Изучать дацанское искусство «как искусство религиозное» предписывалось лишь с целью улучшения борьбы с ним. Ставилась задача «развенчать» это искусство и путем его «преодоления» и «отчасти использования его приемов… построить новые художественные формы». Достигнуть «развенчания» предполагали «путем изучения и анализа дацанских художественных образов под углом… воздействия их на психику верующих с целью дальнейшего использования тех же факторов с иной установкой» – для ведения антирелигиозной пропаганды[230].
Таким образом, с середины 1920-х годов государственная политика была направлена на всемерное противодействие влиянию буддийской культуры и встречное развитие «социалистической культуры», которое проходило с серьезными затруднениями. Власти обвиняли в этом «сильное распространение ламаизма… как института по насаждению не только религиозного мировоззрения, но и экономической эксплуатации бурят-монгол». Утверждалось, что буддийская культура – это «фактор, отрицающий и не могущий не отрицать социалистическую культуру». Считалось, что новая культура «перерастает и должна перерасти ламаизм, подобно тому, как социализм перерастает и уничтожает капитализм»[231].
Особенно важным для власти стало противодействие положительному и даже просто терпимому отношению к буддийской культуре в государственных и партийных органах, а также среди интеллигенции. В августе 1926 г. IV пленум Бурят-Монгольского обкома ВКП(б) осудил «стремление… к насаждению национальной культуры через дацаны путем своеобразного культивирования и сращивания духовной (ламаитско-буддийской) культуры со светской национальной культурой»[232]. Отдельное внимание уделялось пресечению открытия представительств советских, кооперативных и прочих учреждений при дацанах[233] – намерений вполне здравых, учитывая почти полное отсутствие оседлых населенных пунктов.
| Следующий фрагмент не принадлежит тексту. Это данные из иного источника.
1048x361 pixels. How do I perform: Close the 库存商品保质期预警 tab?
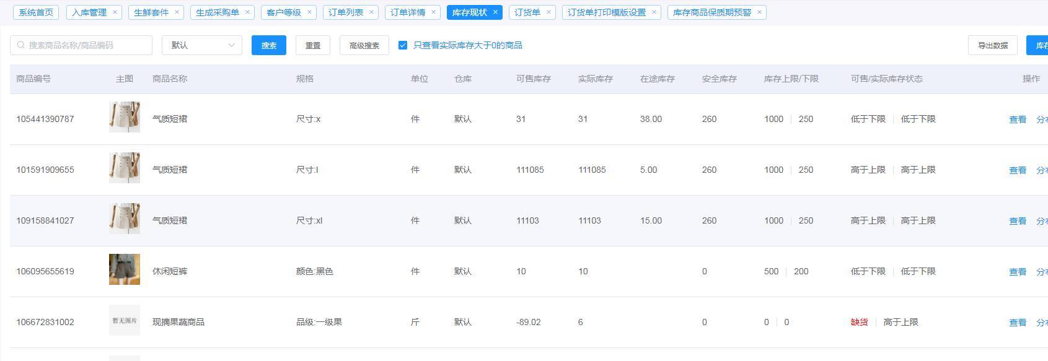tap(759, 12)
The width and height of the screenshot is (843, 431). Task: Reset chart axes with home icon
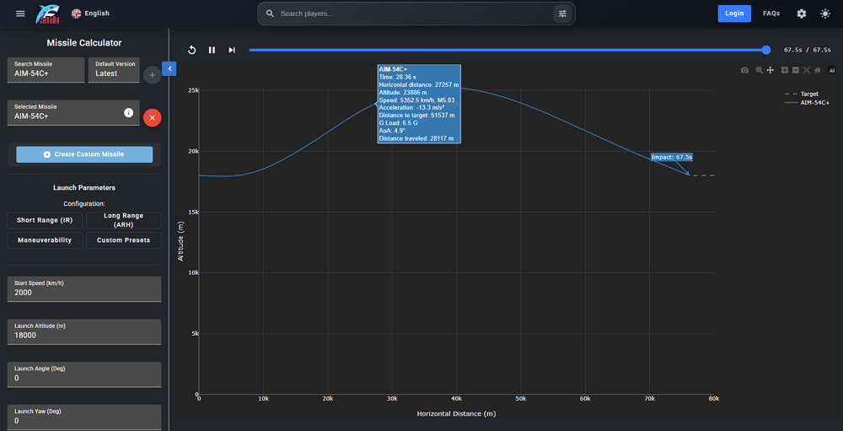pos(817,70)
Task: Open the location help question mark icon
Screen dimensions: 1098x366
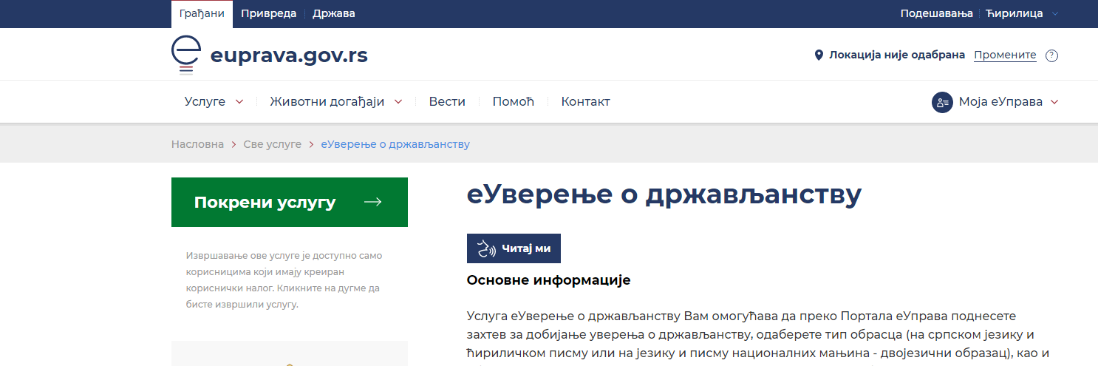Action: pos(1052,55)
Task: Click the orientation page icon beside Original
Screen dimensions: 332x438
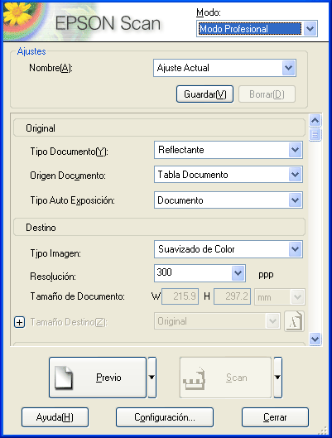Action: (295, 321)
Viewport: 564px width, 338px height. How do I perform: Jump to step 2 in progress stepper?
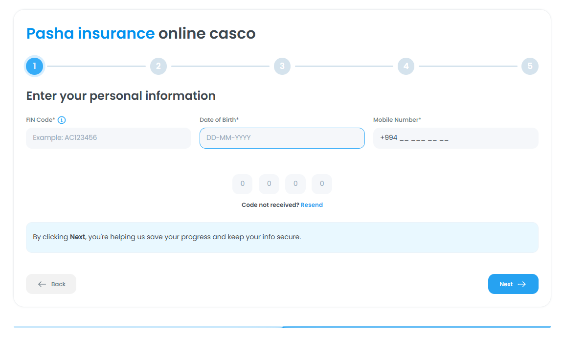coord(158,66)
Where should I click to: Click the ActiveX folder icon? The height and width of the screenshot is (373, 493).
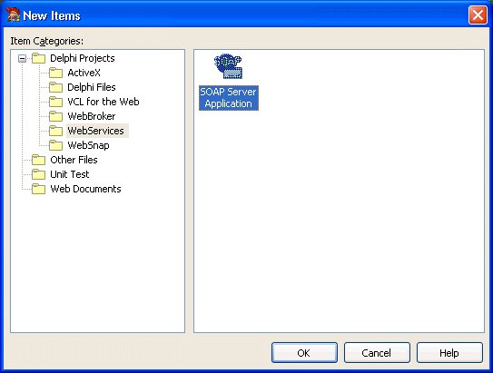point(56,73)

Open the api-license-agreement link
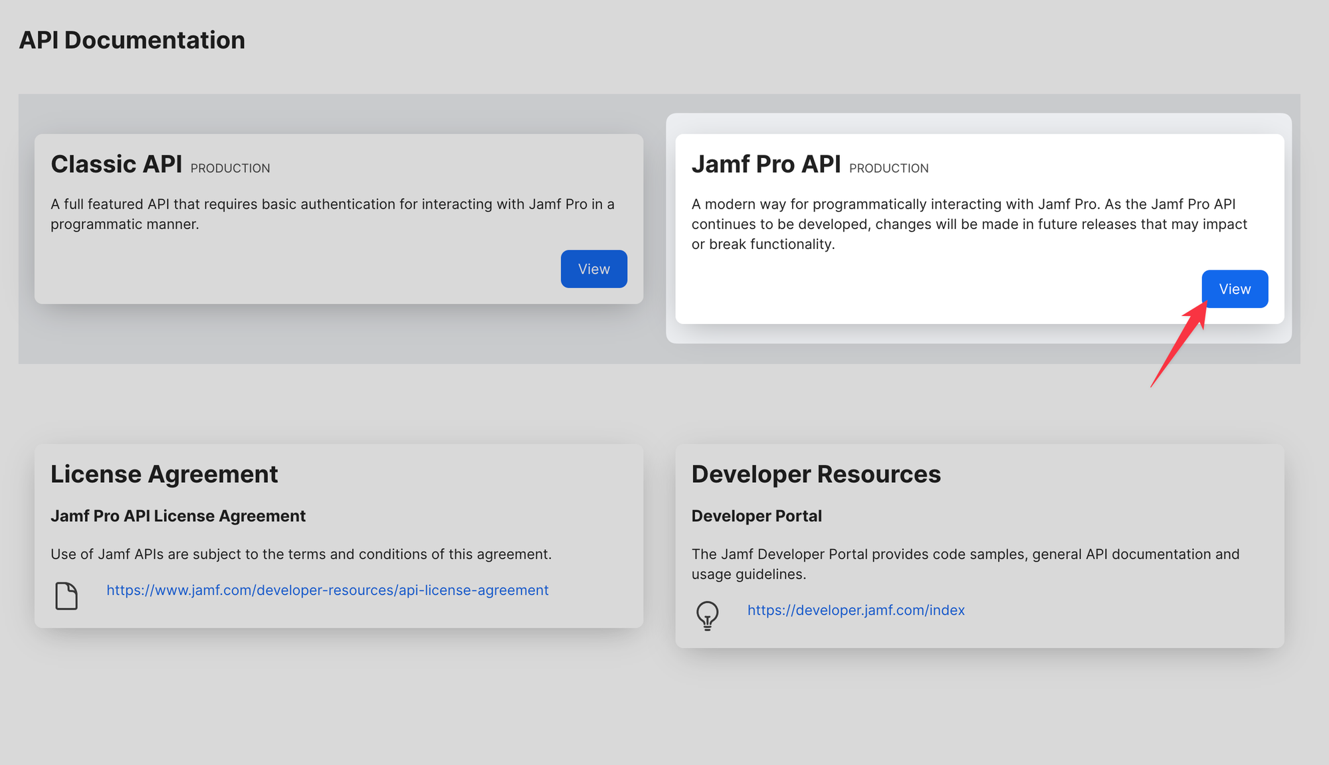click(328, 590)
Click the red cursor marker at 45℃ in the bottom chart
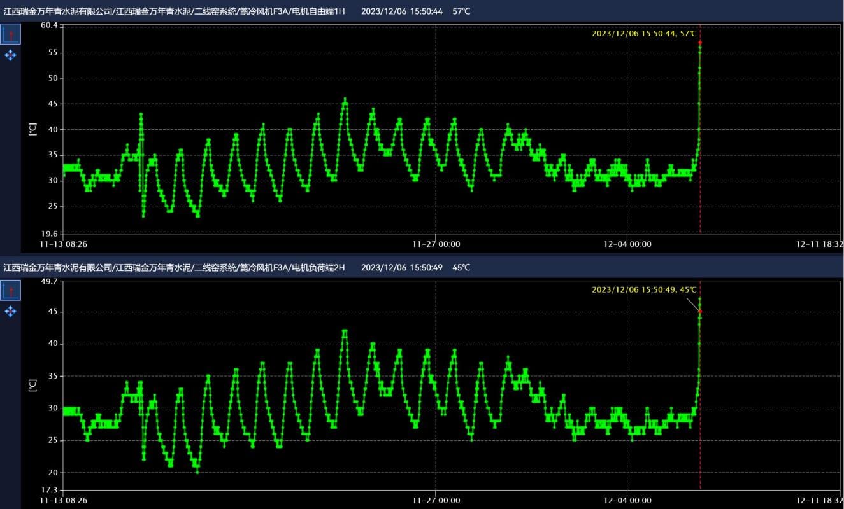Screen dimensions: 844x509 (700, 311)
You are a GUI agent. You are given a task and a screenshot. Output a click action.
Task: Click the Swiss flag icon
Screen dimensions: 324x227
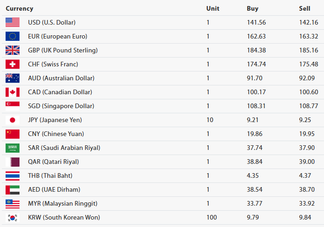[13, 64]
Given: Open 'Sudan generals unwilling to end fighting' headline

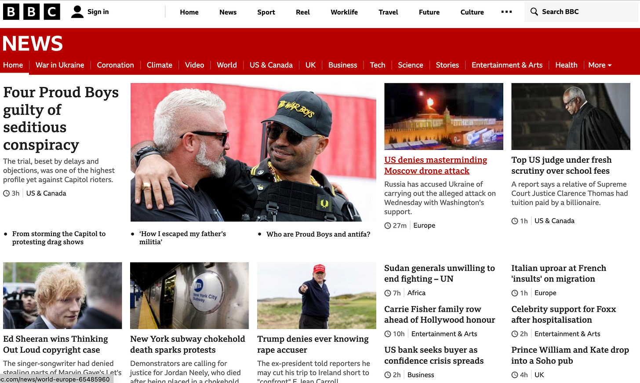Looking at the screenshot, I should coord(440,274).
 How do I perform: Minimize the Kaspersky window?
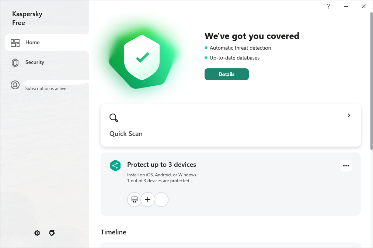tap(346, 6)
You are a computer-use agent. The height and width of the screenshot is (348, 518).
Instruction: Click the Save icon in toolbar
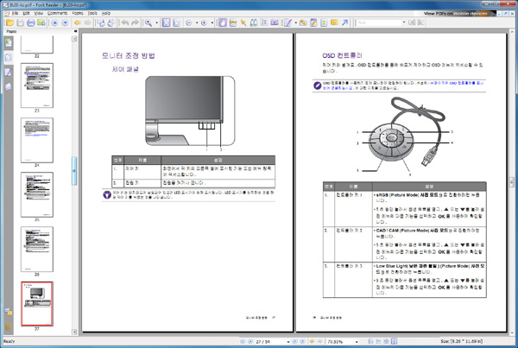pos(18,22)
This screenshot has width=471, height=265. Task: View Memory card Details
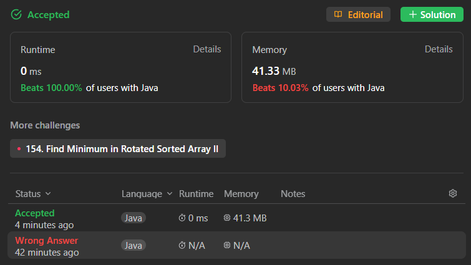pos(439,49)
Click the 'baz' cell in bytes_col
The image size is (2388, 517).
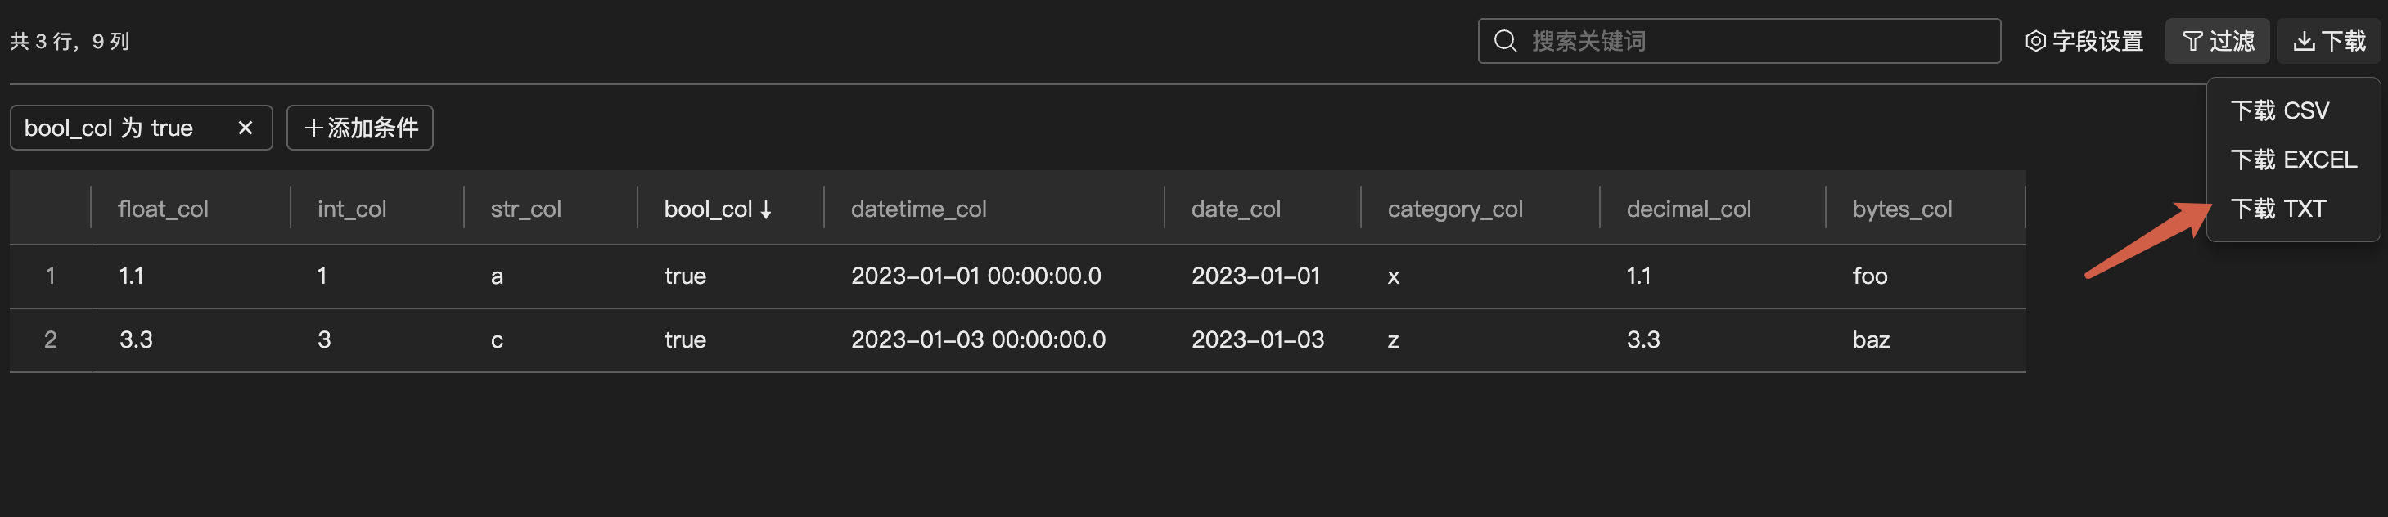click(x=1871, y=340)
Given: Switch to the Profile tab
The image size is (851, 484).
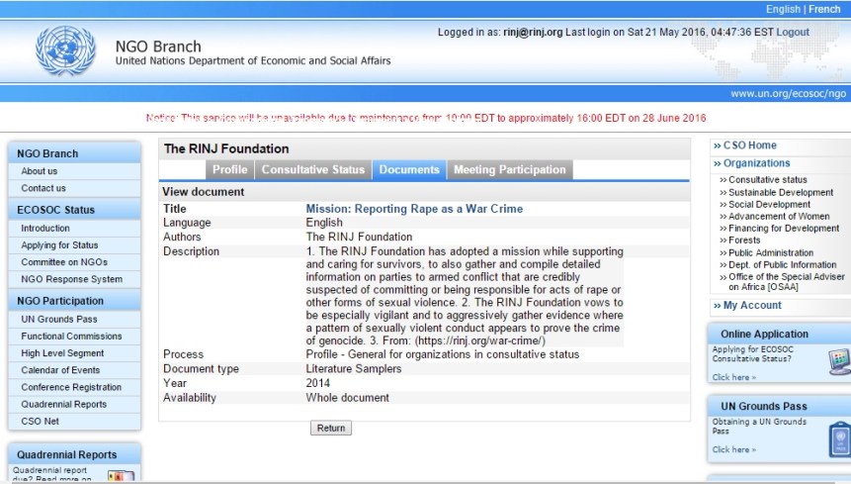Looking at the screenshot, I should pyautogui.click(x=229, y=170).

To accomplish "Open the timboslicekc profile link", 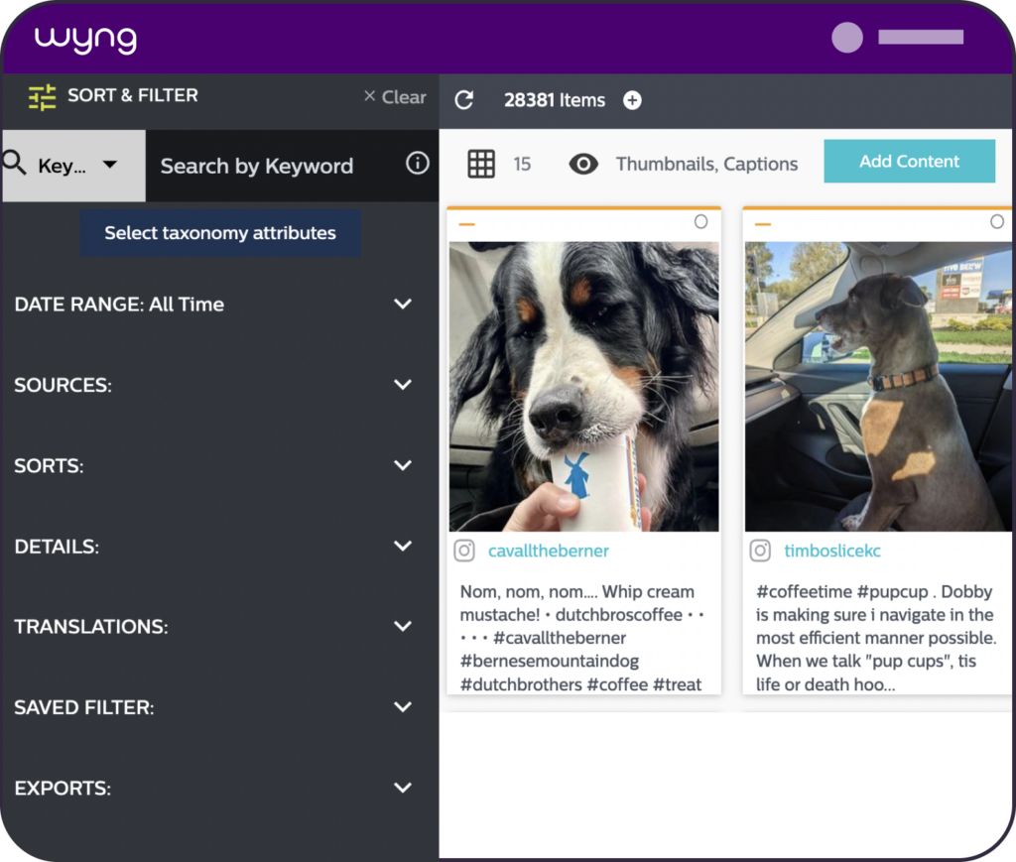I will pos(832,552).
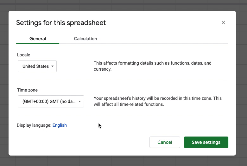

В 1928 г. обком призвал «решительно бороться» с идеей, «что ламская культура представляет один из основных элементов национальной культуры бурят-монгол» и что без ее привлечения «немыслимо успешное развитие национальной культуры»[234]. В 1930 г. было указано, что «всякие разговоры о насаждении… восточной культуры, забывая пролетарскую советскую культуру, являются по существу реакционной идеей», так как «восточная (китайская, тибетская, монгольская и проч.) культура – в основном, капиталистическая, полуфеодально-религиозная»[235]. Теория «заимствования, насаждения ламайско-дацанского искусства» была напрямую увязана с проявлениями «местного национализма»[236]. Критиковалась даже картина художника А. Хангалова, на которой было изображено строительство Кыренского дацана, представленное автором «как достижение национального строительства, как подъем социалистической Бурят-Монгольской республики»[237]. Таким образом, власть в конце 1920-х годов четко определила необходимость борьбы «против… практики заимствования клерикально-ламской культуры», которая рассматривалась как «извращение линии партии»[238].